Far from watering down the Scripture, it comes alive for each generation and each student.

Rabbis, sages and philosophers have concluded that the LGBTQ community is to be embraced and accepted. Indeed, three of the four major Jewish movements ordain openly gay clergy. For the vast majority of Jews in America, supporting and embracing this community is a non-issue.

My personal mantra addressing this is a slight variation on Genesis 1:27 — We are all created in God’s image — no exceptions.

Additionally, I wish to respond to a letter to the editor from Pastor David L. Fisher published July 12. Pastor Fisher mourns court rulings that have changed the definition of family and concludes that we have lost our republic and democracy. I disagree strongly.

A celebratory Fourth of July op-ed piece by Tony Norman in the Pittsburgh Post-Gazette deftly chronicles the founding of our republic and democracy. He writes: “a people weighed down by colonial exploitation embraced a revolutionary idea — ‘freedom’ shouldn’t be the exclusive reserve of those who consider themselves the very top of the social order. Once this revolutionary idea became something worth fighting and dying for, a strange and ornery people who would one day come to be known as Americans were born.”

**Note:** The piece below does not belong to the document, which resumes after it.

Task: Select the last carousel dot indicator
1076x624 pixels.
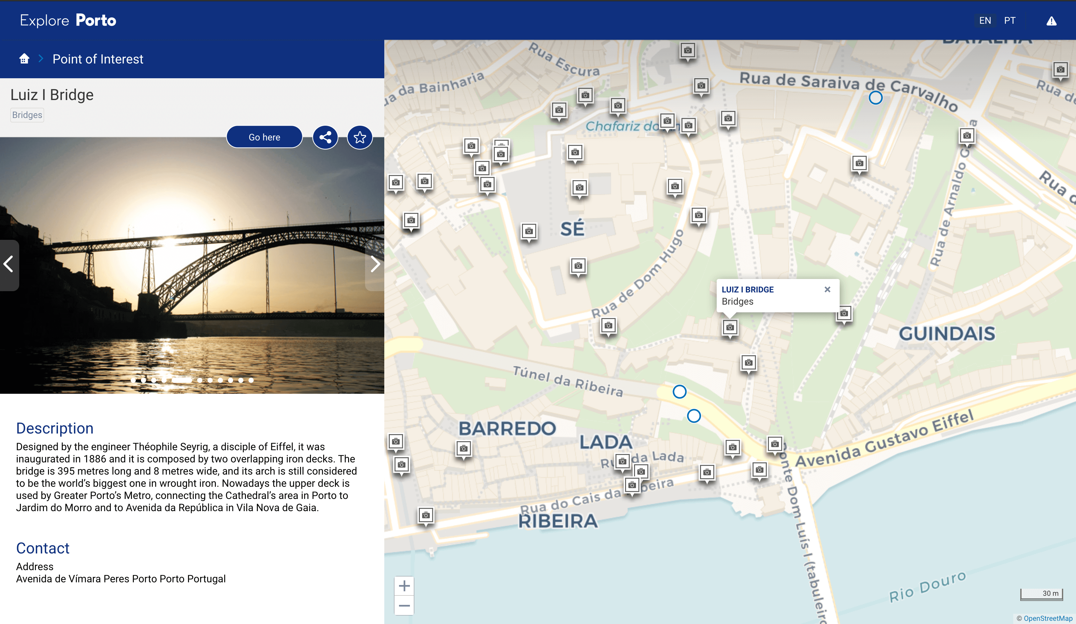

History shows that this “ornery people” has continued to use the freedoms guaranteed in our Constitution to extend these rights to all Americans.

Norman wrote that some “flag-waving amnesiacs believe that our history is better thought of as static, not dynamic. Change spurred by protest causes suspicion and fear.” Much American blood was shed in the Civil War and after, before this right was extended to black Americans. Women organized and marched and lobbied for almost 100 years before they were given the right to vote. This is the American story — recognizing a wrong and working to address it. Change is what America is all about.

The LGBTQ community is only the latest group to seek recognition and enforcement of constitutional rights. Even if you believe they are “sinners,” when did committing a sin, absent criminal behavior, bar someone from being extended their legal rights? As the rabbi and teacher Jesus said, “Let him who is without sin cast the first stone.”

Cantor Michal Gray-Schaffer is the spiritual leader of Congregation B’nai Abraham in downtown Butler.